How do I punish my cat for inappropriate scratching? All forms of physical punishment should be avoided since they can cause fear or aggression toward the owners, and at best, the cat will only learn to stop the scratching while the owner is around. Indirect, non-physical forms of punishment may be useful if the owner can remain out of sight while administering the punishment. In this way the cat may learn that scratching is unpleasant even when the owner is not present. Water rifles, ultrasonic or audible alarms, or remote controlled devices are sometimes useful. Generally, the best deterrents are those that train the pet not to scratch, even in the owner’s absence. If the surface or area can be made less appealing or unpleasant, the cat will likely seek out alternative areas or target for scratching, (hopefully acceptable scratching posts). The simplest approach is to cover the scratched surface with a less appealing material (plastic, a loosely draped piece of material, aluminum foil, or double-sided tape). Another effective deterrent is to booby trap problem areas so that either scratching or approaching the area is unpleasant for the cat (e.g. motion detector air spray, motion detector alarm, odor repellents or a stack of plastic cups that is set to topple when the cat scratches). (See our handout on ‘Behavior Management Products’). Of course, neither remote punishment nor booby traps will successfully deter inappropriate scratching unless the cat has an alternative scratching area that is comfortable, appealing, well located, and free of all deterrents.
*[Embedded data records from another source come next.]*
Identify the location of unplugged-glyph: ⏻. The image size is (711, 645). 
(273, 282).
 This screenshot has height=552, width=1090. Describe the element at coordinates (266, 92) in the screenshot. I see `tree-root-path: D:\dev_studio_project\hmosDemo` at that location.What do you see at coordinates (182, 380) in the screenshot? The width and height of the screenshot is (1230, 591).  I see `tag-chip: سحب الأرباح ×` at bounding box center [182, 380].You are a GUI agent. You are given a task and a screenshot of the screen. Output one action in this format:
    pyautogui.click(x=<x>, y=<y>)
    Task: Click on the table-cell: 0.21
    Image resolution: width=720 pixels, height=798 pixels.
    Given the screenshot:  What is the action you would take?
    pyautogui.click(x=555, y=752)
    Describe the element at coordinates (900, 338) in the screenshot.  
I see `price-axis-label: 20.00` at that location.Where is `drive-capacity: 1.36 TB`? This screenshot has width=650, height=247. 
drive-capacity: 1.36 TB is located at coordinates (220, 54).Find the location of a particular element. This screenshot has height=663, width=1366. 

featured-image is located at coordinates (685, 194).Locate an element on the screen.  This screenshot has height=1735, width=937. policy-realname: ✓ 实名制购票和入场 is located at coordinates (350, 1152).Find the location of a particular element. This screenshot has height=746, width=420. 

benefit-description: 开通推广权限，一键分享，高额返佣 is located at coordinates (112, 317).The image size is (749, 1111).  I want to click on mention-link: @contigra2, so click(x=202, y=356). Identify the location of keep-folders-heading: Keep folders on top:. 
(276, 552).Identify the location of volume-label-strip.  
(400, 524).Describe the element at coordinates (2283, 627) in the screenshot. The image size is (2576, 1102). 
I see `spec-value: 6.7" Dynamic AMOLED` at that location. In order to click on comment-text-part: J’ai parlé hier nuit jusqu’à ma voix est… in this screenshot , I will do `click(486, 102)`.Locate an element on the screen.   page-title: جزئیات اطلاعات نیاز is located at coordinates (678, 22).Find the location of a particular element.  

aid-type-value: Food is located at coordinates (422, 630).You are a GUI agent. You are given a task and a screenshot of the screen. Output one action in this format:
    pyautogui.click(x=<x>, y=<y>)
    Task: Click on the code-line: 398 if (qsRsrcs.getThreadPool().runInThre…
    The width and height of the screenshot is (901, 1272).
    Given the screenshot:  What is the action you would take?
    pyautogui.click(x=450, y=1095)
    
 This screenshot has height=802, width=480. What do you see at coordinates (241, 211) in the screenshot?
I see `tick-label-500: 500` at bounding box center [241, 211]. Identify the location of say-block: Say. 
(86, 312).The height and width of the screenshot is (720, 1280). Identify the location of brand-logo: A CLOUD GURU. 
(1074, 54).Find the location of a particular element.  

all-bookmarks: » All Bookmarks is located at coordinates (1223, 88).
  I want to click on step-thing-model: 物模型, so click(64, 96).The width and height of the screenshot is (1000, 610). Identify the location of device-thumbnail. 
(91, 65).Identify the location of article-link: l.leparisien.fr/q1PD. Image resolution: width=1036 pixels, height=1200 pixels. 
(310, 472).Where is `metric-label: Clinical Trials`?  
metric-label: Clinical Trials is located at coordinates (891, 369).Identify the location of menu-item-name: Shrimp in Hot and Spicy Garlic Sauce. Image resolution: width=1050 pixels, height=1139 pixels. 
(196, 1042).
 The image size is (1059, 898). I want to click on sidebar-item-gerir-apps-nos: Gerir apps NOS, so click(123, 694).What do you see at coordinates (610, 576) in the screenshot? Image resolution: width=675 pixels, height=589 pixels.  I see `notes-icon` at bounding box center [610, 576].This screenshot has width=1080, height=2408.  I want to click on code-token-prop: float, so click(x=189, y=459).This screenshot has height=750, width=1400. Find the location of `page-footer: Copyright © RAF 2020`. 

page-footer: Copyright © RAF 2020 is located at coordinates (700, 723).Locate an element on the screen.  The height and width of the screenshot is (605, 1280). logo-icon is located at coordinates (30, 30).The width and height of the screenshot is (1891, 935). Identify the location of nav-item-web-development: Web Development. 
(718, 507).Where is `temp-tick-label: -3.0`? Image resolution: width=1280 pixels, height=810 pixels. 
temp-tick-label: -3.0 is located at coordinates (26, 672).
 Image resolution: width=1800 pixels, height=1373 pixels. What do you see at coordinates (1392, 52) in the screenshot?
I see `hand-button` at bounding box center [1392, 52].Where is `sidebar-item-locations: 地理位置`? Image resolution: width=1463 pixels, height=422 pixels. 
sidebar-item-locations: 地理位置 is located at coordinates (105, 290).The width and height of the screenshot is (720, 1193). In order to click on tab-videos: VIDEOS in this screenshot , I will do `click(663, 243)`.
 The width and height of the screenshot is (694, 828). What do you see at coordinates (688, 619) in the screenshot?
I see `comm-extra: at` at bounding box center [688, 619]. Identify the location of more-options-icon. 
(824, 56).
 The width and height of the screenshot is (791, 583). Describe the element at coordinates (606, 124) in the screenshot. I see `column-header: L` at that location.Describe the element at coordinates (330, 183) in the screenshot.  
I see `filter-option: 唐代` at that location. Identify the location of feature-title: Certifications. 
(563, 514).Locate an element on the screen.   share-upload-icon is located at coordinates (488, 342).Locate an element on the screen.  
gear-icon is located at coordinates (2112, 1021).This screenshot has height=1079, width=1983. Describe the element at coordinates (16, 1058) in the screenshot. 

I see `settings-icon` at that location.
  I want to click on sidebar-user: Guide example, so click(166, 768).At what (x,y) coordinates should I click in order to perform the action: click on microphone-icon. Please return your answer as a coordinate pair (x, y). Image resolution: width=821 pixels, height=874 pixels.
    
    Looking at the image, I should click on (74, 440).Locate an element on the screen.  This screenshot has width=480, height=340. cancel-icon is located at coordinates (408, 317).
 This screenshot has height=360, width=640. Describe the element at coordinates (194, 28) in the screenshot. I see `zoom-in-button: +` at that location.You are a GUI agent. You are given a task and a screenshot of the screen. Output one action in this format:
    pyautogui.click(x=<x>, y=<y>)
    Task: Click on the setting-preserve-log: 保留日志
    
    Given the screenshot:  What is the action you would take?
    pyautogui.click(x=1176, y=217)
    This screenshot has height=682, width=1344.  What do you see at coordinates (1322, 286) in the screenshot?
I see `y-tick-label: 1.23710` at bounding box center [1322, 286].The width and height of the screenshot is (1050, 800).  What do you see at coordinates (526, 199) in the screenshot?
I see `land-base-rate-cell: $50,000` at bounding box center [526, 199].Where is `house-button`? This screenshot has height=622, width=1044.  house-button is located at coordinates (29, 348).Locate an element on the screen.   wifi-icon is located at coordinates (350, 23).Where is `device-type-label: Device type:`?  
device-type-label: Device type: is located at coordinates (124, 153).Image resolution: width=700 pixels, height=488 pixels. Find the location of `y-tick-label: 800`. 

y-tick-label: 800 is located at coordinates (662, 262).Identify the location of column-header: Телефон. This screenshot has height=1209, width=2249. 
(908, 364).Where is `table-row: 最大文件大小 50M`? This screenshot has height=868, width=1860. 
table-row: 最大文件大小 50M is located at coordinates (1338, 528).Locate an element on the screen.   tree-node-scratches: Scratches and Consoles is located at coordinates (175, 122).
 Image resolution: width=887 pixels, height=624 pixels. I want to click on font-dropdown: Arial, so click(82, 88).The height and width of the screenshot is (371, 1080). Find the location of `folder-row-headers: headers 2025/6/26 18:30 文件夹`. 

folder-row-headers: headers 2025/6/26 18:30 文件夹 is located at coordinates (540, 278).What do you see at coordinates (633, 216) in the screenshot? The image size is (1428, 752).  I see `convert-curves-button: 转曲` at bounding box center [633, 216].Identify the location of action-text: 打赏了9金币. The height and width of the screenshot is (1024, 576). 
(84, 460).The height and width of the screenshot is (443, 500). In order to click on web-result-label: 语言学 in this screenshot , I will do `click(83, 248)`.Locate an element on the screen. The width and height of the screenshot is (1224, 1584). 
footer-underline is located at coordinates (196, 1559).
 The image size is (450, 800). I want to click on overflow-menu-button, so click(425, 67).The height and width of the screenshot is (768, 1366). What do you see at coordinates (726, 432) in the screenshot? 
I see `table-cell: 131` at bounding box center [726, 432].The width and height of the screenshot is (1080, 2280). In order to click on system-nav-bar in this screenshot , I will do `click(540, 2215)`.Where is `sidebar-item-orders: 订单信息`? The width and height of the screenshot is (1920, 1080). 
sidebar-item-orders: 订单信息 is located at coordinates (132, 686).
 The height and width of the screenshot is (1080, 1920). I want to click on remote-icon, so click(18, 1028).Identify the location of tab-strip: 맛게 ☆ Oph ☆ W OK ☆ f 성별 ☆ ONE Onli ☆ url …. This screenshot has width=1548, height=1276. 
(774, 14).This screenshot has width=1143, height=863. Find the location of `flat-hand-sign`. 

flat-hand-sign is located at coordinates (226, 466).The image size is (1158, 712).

My cat is using her claws to injure family members, what should I do? The first thing you need to do is determine why the cat feels the need to use her claws. If the cat uses its claws on the owners in play or when climbing onto or jumping off of the owner’s lap, try keeping the nails trimmed, or redirecting the cat to acceptable play behavior. If the cat is anxious, fearful or frustrated, then she may be using her claws to escape. In these cases, it is important to identify and prevent situations in which the cat might use its claws. A more in-depth behavioral assessment is needed to determine why your cat is clawing at family members.
It is possible teach your cat where to scratch and how to use its claws appropriately. If you add in some partial confinement or a few strategically placed booby traps, most cats can be prevented from doing damage while learning what is acceptable to you. Regular nail trimming and commercially available plastic nail caps can also be useful to minimize damage to furniture.
In some cases, scratching is a form of marking behavior that might be due to anxiety. In these cases, declawing might stop the scratching and damage, but does not address the problem. Finding out what’s wrong and resolving the anxiety might eliminate the scratching behavior. Declawing is a drastic but permanent solution to most scratching problems. As mentioned already, it may be avoidable with some attention to training and prevention.